In Metro Manila alone, more than five million workers cannot go to work. They include the best, brightest and most strategic of our workers: 596,000 in manufacturing; 557,745 in accommodation and food services, 550,000 in BPO; 308,655 in public administration and defense; 151,620 in information and communications; 124,545 in finance and insurance; 113,715 in human health and social work; 11,625 in selected supermarkets; and 5,415 in water supply and sewerage.

The Philippines is 40th in the world in number of COVID-19 cases with 6,710 as of April 23, 2020, with 446 deaths. The Philippines is No. 3 in ASEAN in cases, behind Singapore, 10,141; and Indonesia, 7,135. In number of COVID-19 deaths, the Philippines is No. 2 in ASEAN, with 446 deaths, behind Indonesia’s 635 as of April 23.

Three, you and I, most of us, are going to survive the coronavirus. Sure, some of us will get sick, but we will recover—mainly by staying at home.

At worst, based on the experience of other countries, assuming all 110 million Filipinos were infected, only some .0001 percent of the population will probably die. That’s about 11,000 deaths.

* Exercise description *
Answer these questions from the passage on COVID-19 in the Philippines:
1. How many workers in BPO in Metro Manila cannot go to work?
2. Which two ASEAN countries had more COVID-19 cases than the Philippines, and how many cases did each have?
3. What does the passage say is the main way those who get sick will recover?

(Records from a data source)
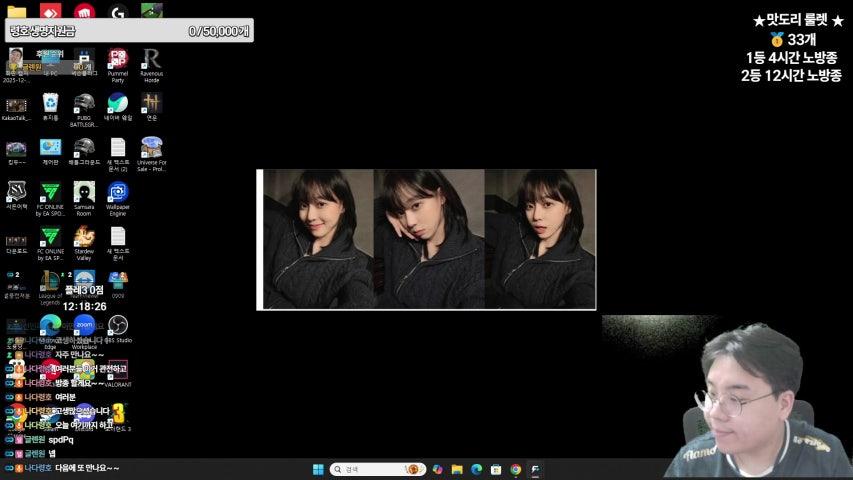Open the League of Legends desktop shortcut
The width and height of the screenshot is (853, 480).
coord(50,281)
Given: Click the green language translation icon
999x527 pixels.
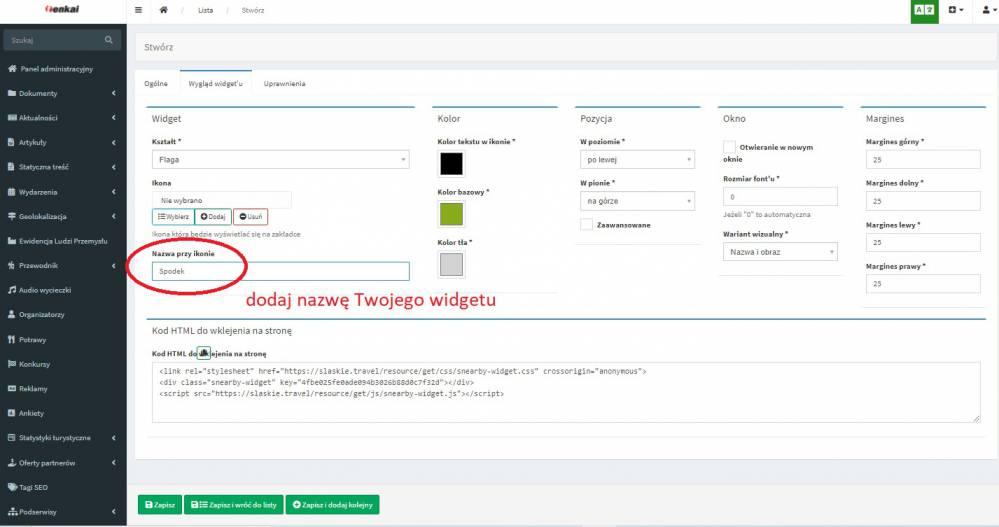Looking at the screenshot, I should tap(924, 10).
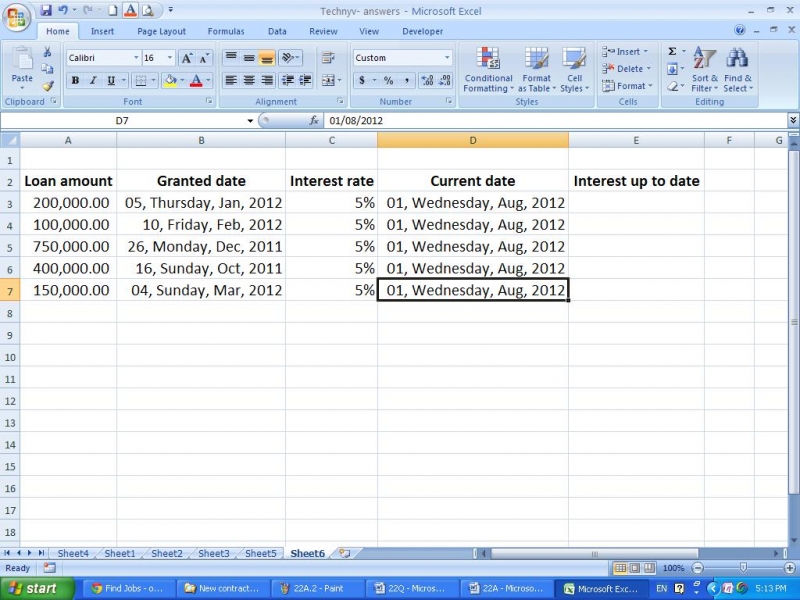Select cell A3 containing 200,000.00
This screenshot has height=600, width=800.
tap(67, 203)
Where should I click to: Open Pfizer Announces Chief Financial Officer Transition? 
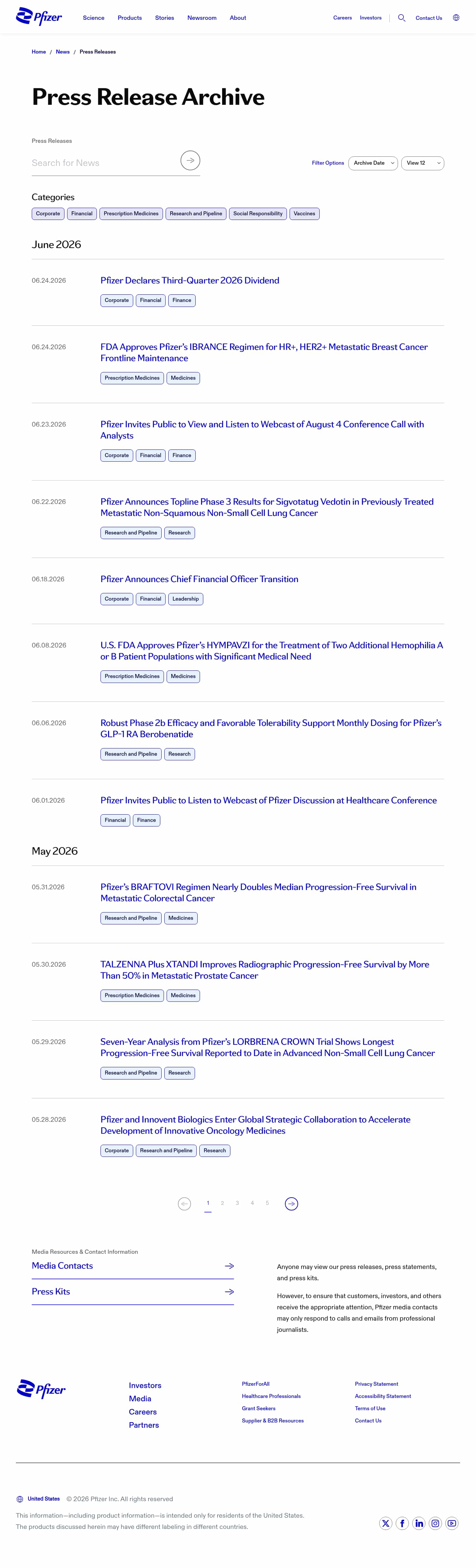click(199, 579)
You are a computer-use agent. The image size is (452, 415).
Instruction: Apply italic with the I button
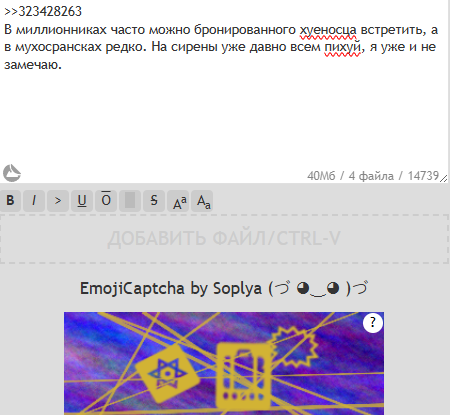point(34,201)
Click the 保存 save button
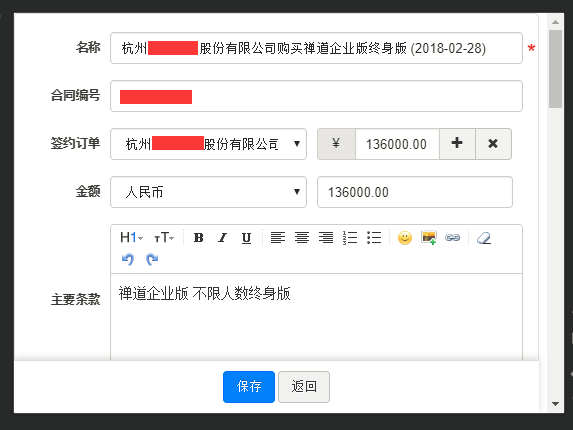Image resolution: width=573 pixels, height=430 pixels. pos(249,387)
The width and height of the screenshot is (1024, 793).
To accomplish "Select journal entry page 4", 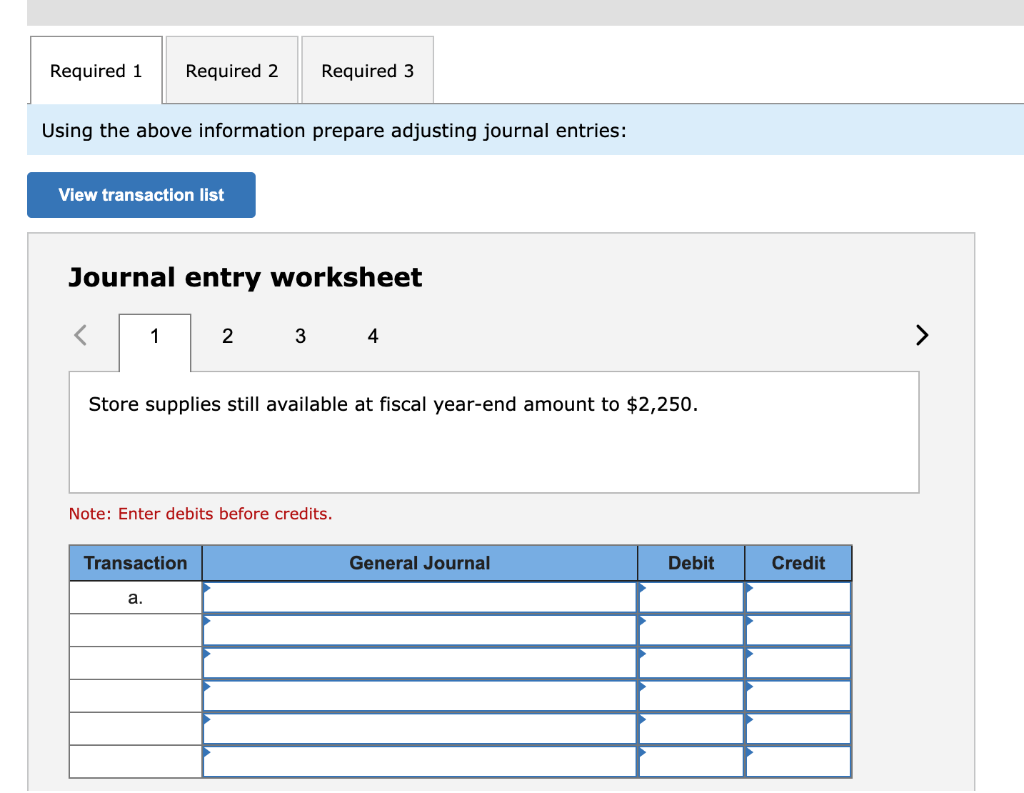I will click(372, 337).
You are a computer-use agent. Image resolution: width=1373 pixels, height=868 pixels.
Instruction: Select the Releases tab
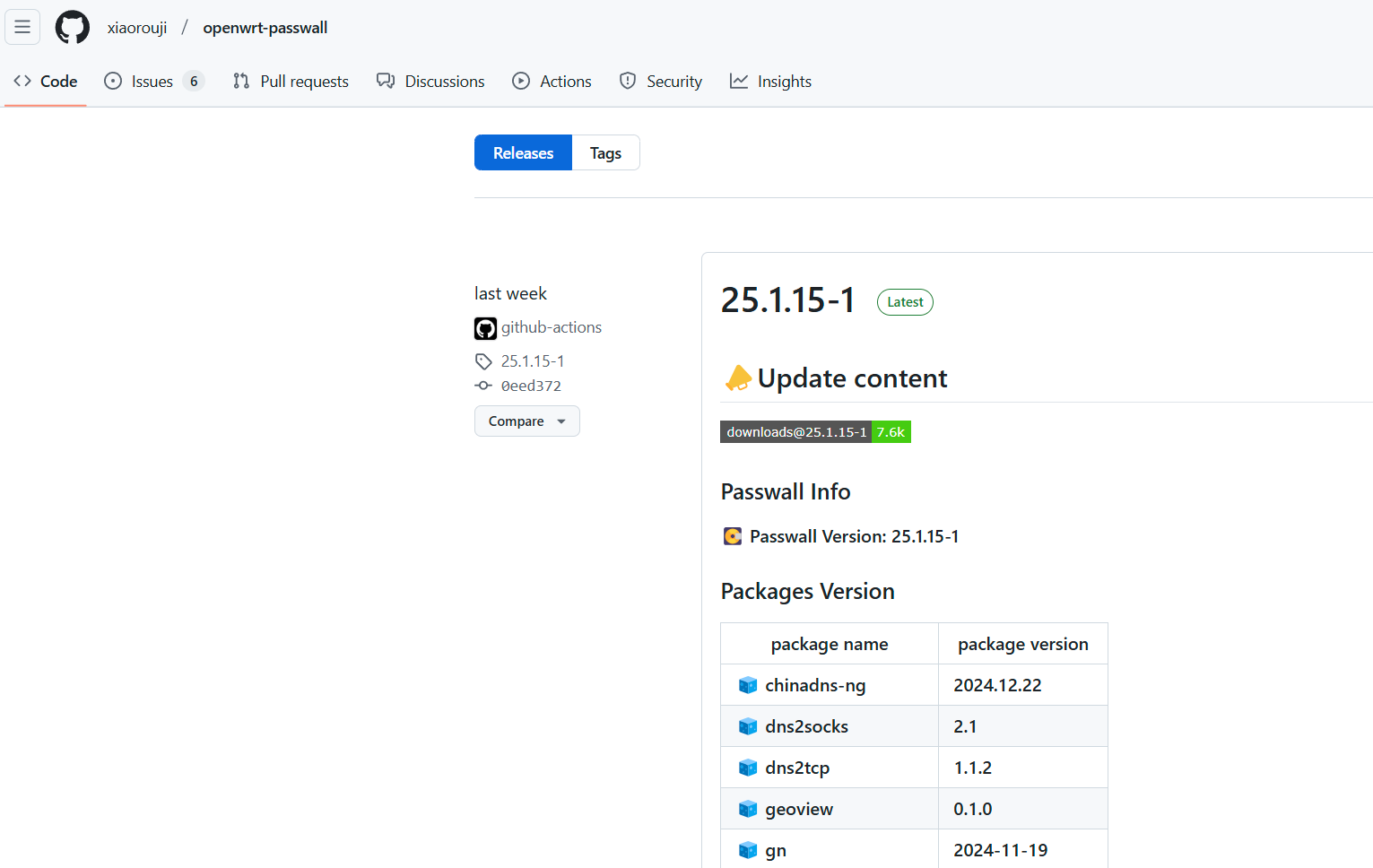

* Reply *
1. 550,000
2. Singapore, with 10,141, and Indonesia, with 7,135
3. By staying at home